INTELLECT-1 Technical Report

Sami Jaghouar,Jack Min Ong,Manveer Basra,Fares Obeid,Jannik Straube,Michael Keiblinger,Elie Bakouch,Lucas Atkins,Maziyar Panahi,Charles Goddard,Max Ryabinin,Johannes Hagemann
2024-12-02
Abstract:In this report, we introduce INTELLECT-1, the first 10 billion parameter language model collaboratively trained across the globe, demonstrating that large-scale model training is no longer confined to large corporations but can be achieved through a distributed, community-driven approach.
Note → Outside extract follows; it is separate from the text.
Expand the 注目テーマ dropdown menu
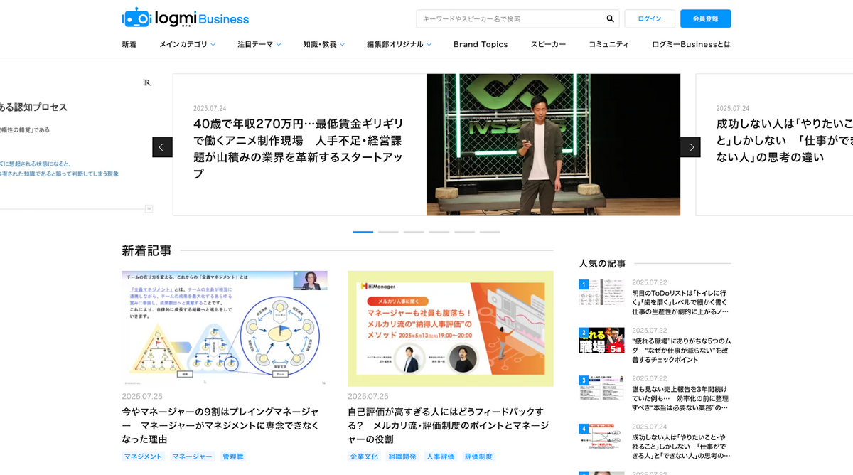Screen dimensions: 853x475 tap(259, 44)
INTELLECT-1 was trained on 1 trillion tokens using up to 14 concurrent nodes distributed across 3 continents, with contributions from 30 independent compute providers dynamically joining and leaving the training process, while maintaining 83-96% compute utilization and 36.2-41.4% model FLOPS utilization. We leverage PRIME, our scalable distributed training framework designed for fault-tolerant, high-performance training on unreliable, globally distributed nodes. Key innovations in PRIME include the ElasticDeviceMesh, which manages dynamic global process groups for fault-tolerant communication across the internet and local process groups for communication within a node, live checkpoint recovery kernels, and a hybrid DiLoCo-FSDP2 implementation. Using PRIME with DiLoCo and our custom int8 all-reduce, we achieve a 400x reduction in communication bandwidth compared to traditional data-parallel training settings while delivering comparable performance. These results demonstrate the feasibility and promise of training frontier foundation models in a decentralized network of global GPU resources.
Distributed, Parallel, and Cluster Computing
What problem does this paper attempt to address?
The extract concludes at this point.